To accelerate efforts to improve products such as its personal assistant Cortana or its translation service linked to its platform Azure, Microsoft announced this week to have acquired the Montreal startup Maluuba, specializing in the processing of natural language.
Not surprisingly, the amount of the transaction was not disclosed.
Maluuba engineers and researchers, including co-founders Sam Pasupalak and Kaheer Suleman, have joined the ranks of Microsoft researchers.

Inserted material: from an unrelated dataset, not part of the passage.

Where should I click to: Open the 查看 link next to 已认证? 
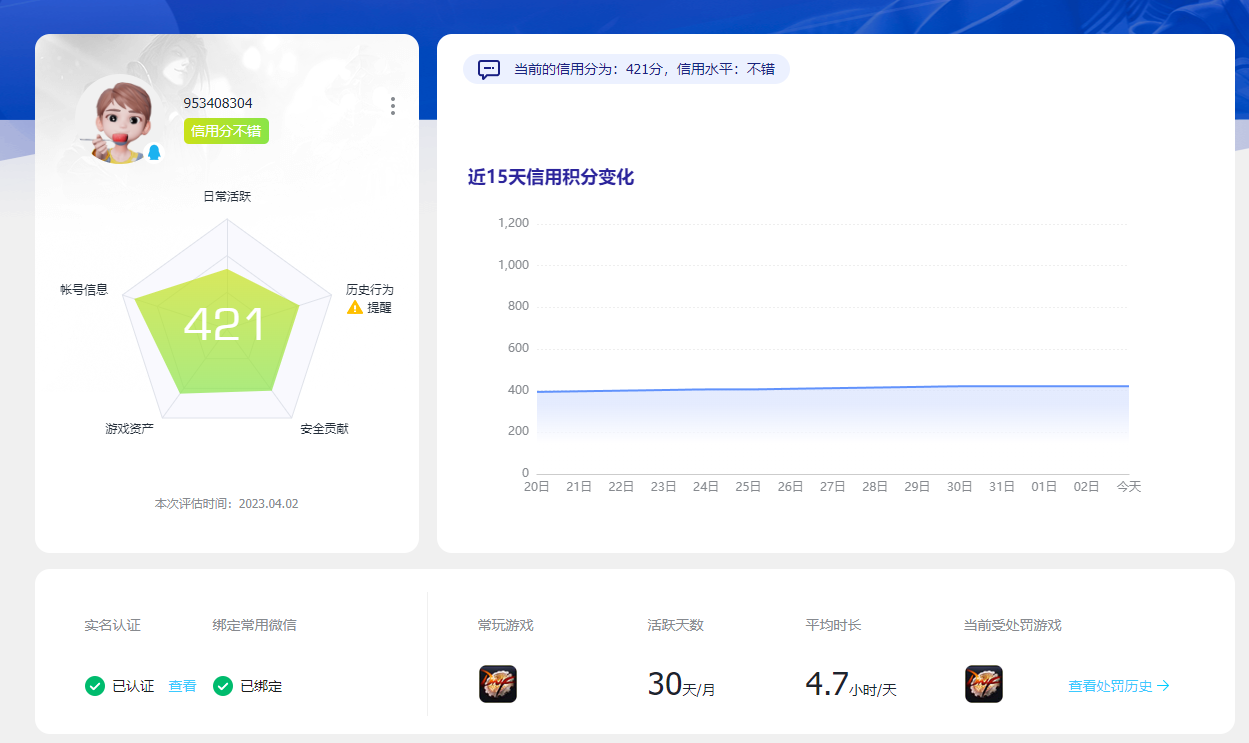[182, 686]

It should be noted that nothing concerning a transfer of these employees to one of the laboratories of the company throughout the world has been clearly announced by both parties.
The young company, who took care to emphasize the importance of the work done with the Montreal community, suggests that a move does not seem to be on the agenda.
“Through the work of the Université de Montréal and McGill University, the city has developed the greatest academic concentration of deep learning in the world: there are now about 150 researchers in universities in the region.
Canada’s academic, entrepreneurial, and startups communities are the driving force behind great innovation in AI, demonstrating that Canada, and particularly Montreal, can be a compelling alternative to Silicon Valley.
All the more so because of this acquisition, Microsoft is also winning an important advisor in the field of citizenship of the metropolis: Yoshua Bengio, founder of the Institute of Montreal Learning Algorithms (MILA). If this name seems familiar to you, it is that it is also the one that will manage the stock exchange of 4.5 million dollars announced by Google last November to advance the research in the recognition and modeling of the natural language.